Merlin argues that genetic mutations should be considered to be the result of only weakly random processes. To argue for this, she describes various biases that have been known for a long time (e.g., the existence of hotspots of mutation) and other more recently discovered ones (populations with a temporary increase of individuals with two or more mutations), which violate assumptions (i) and (ii). The author also shows that the model that molecular geneticists use to estimate mutation rates (the Lea-Coulson model) assumes that mutations are strongly random. Surely, every model employs some idealizations, but in this particular case, according to Merlin, the impact of these idealizations in the predictions obtained from evolutionary models using the mutation rates obtained from the Lea-Coulson model have not been studied. She urges for empirical research on the subject, as well as for the formulation of better, less idealized models (better methods exist today to develop them).

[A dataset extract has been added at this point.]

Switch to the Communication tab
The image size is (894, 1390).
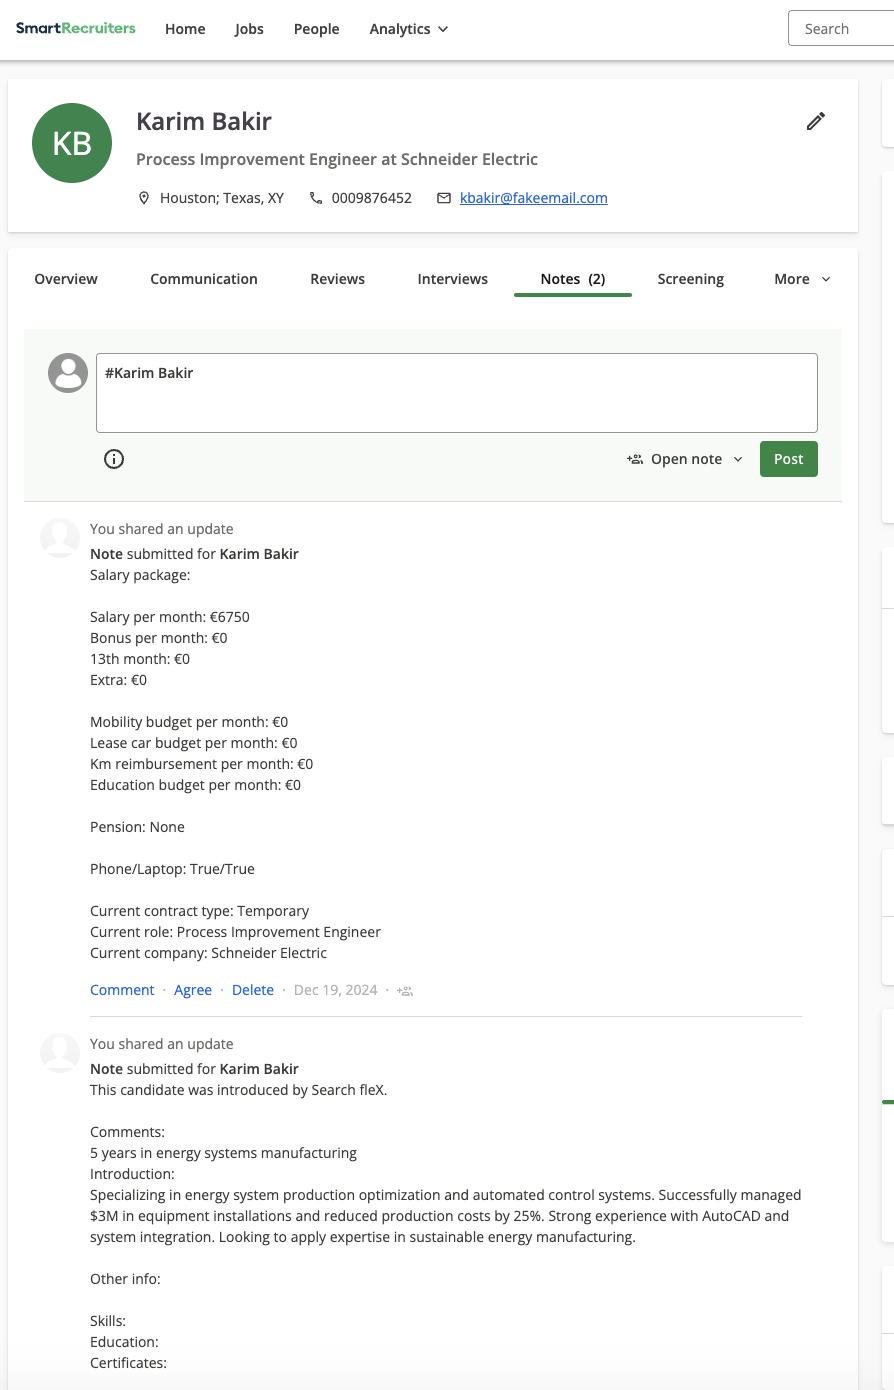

3.3 Chapter 8—Parallel Evolution: What Does It (Not) Tell Us and Why Is It (Still) Interesting? (Lenormand, Chevin, Bataillon)
Chapter 8, by Thomas Lenormand, Luis-Miguel Chevin and Thomas Bataillon, aims to contrast selectionist and mutationist views on evolution, within the field of parallel evolution. The authors characterize the selectionist view as one where variation is abundant in all directions (not limiting) and selection is the main driver of evolution. Contrarily, the mutationist view holds that identifying the selection pressures is not enough to understand evolution, because variation may be available only in some specific regions of the phenotypic space. The first view is associated with the modern synthesis, and the second with the field of Evo-Devo.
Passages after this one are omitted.